Here's a strange thing. The Guru and I were having a spot of dinner the other night and a piece of music started up on the old cd player. It was a classical piece and as it started the Guru slowly got a wistful, faraway look in her eye and murmured natsukashi. At the same time my thoughts wandered off, stimulated by the music and slowly an amused smirk spread across my face. The music, I'm sure you're dying to know, was the bit from the old Hamlet cigar ads (the name escapes me just now, and the cd has been replaced on the shelf). I was thinking of the ads, specifically the one in the restaurant where I think the waiter knocks the chap's toupee off, much to the amusement of his younger date, whence the waiter gives him the cigar and strikes a match on the back of his head. So like most English people my connection with the song is wryly amusing.
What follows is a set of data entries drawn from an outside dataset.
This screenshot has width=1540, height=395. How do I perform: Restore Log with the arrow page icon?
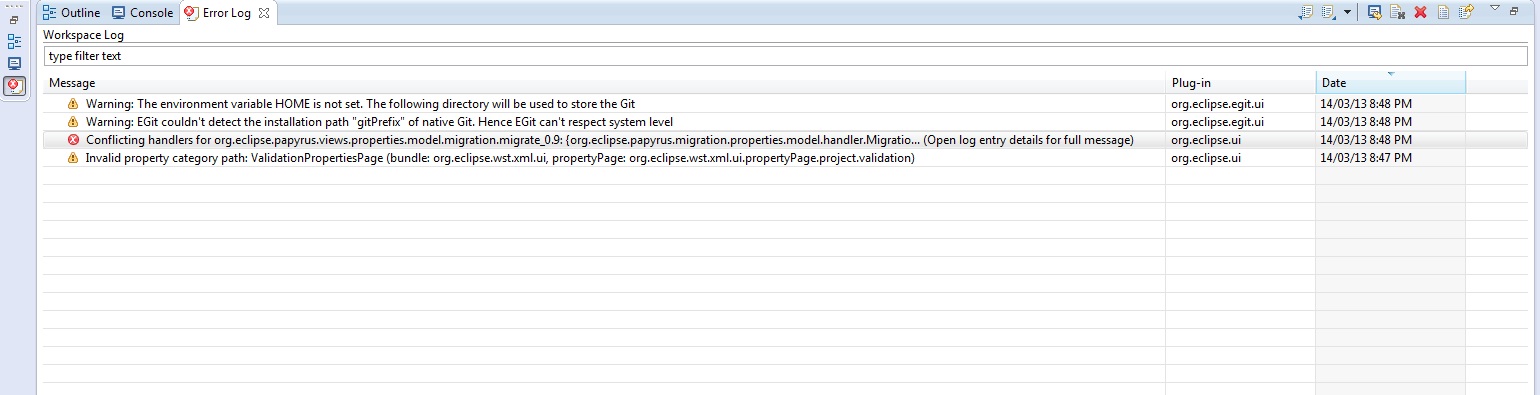(1466, 12)
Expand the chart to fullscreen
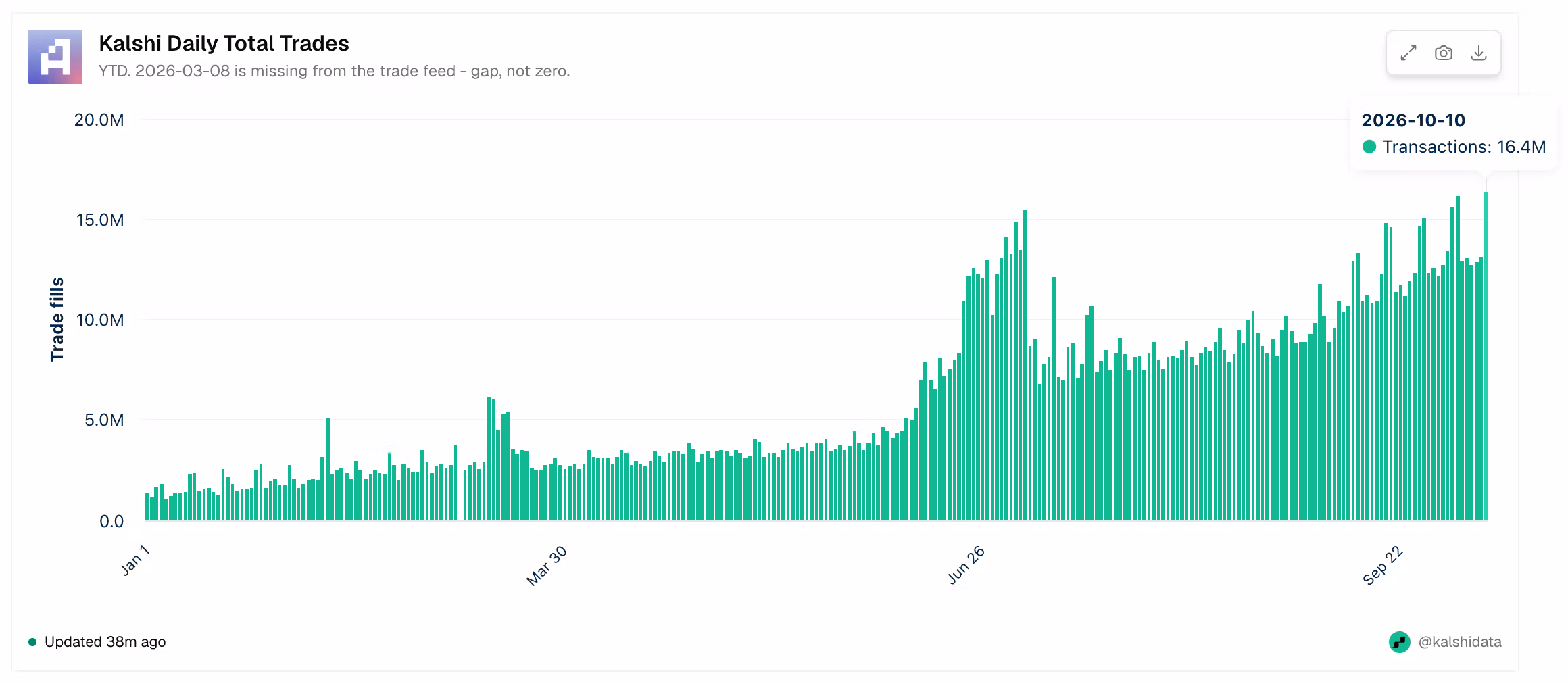 click(x=1408, y=53)
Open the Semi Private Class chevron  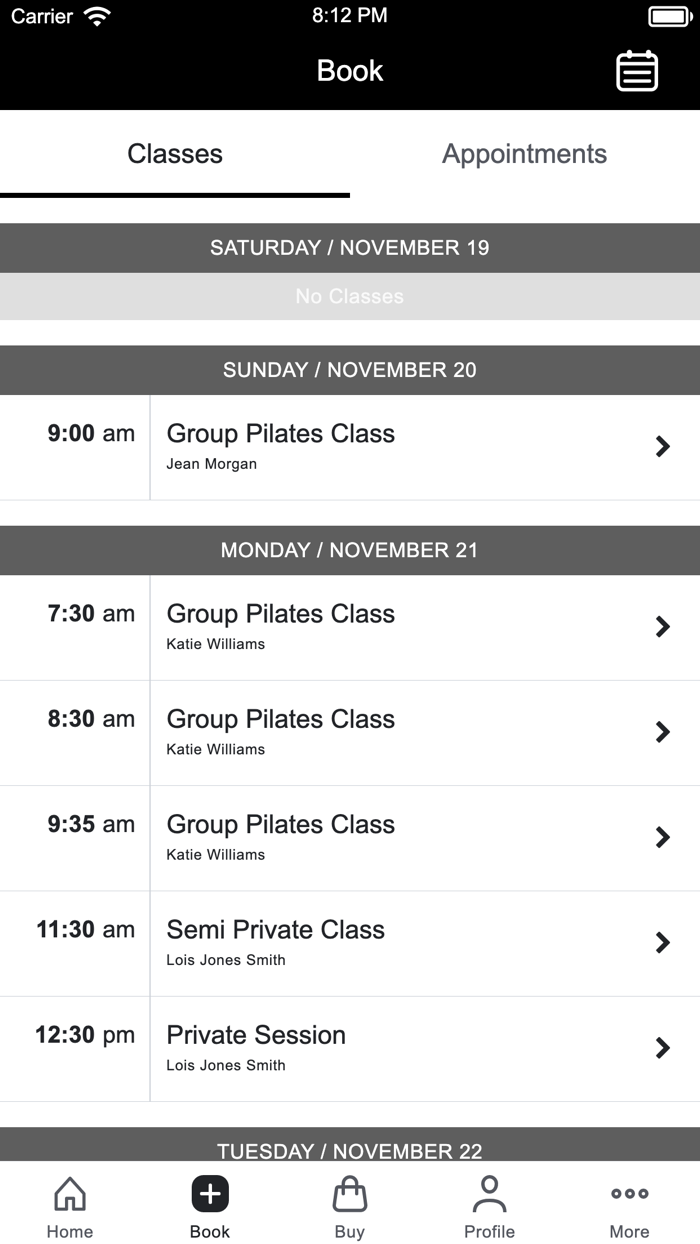pos(663,942)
Natsukashi, for those who don't know, doesn't really translate well into English but is a sort of wistful nostalgia, "that takes me back" sort of idea. The reason being, you see, is that the same piece of music is the one played at all Japanese graduation ceremonies, so as soon as a Japanese adult hears it, they are suddenly transported back to school/college/university and those halcyon days. I just smirked. This could, of course, prove embarrassing in the future when, at my childrens' very solemn kindergarten graduation ceremony, when I should be crying with pride or something, I will be happily smirking to myself thinking of Hamlet cigar adverts. Must learn self control.
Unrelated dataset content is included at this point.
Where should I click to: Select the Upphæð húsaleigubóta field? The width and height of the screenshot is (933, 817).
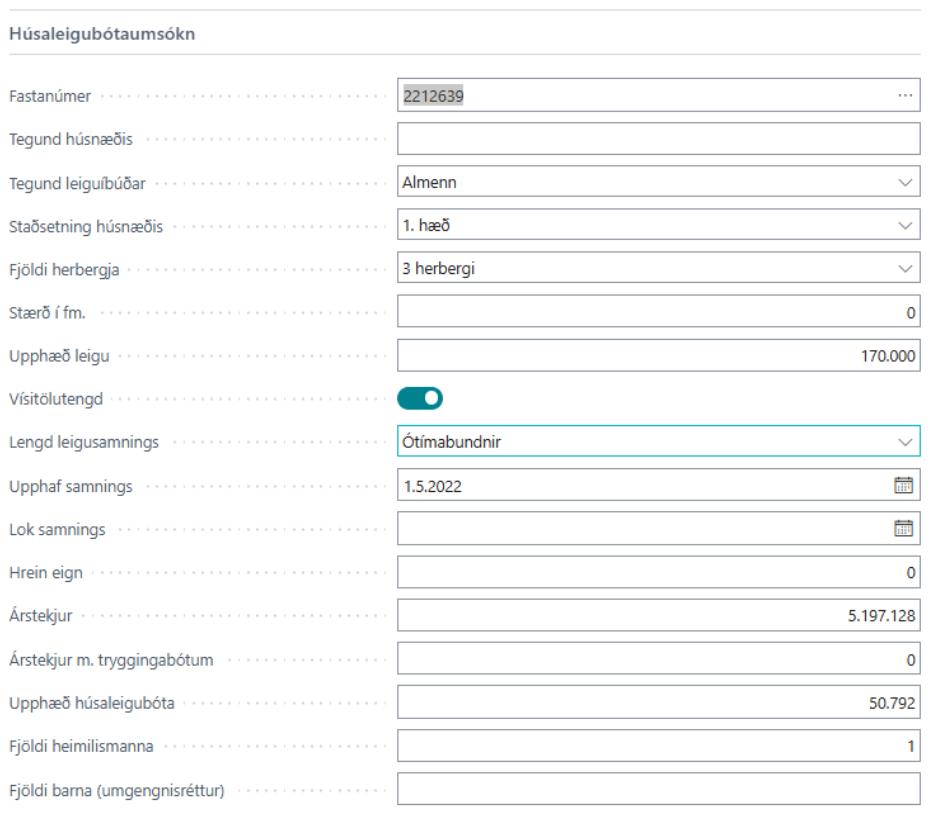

But of course there are many more examples of this sort of wholly different cultural reaction to music. For example whilst we in the west are somewhat pissed and spluttering "I love you, yur my besht mate, no really" at new year to the tune of Auld Lang Syne (or whatever the spelling is), here in Japan it is known as the 'Firefly' and is played to tell you that the supermarket or department store you are in is about to close. Curiously, the image I have for Vaugh-Williams' new world symphony is the Hovis kid walking with his bike up a steep hill on his way home in Yorkshire or the Cotswolds, which is spooky as it is the music they play over tannoys at around 5pm in towns all over Japan (well in Kawaguchi at any rate) telling kids it is time to go home. Maybe it has a deep psychological resonance about returning to the bosom of ones family. Or something.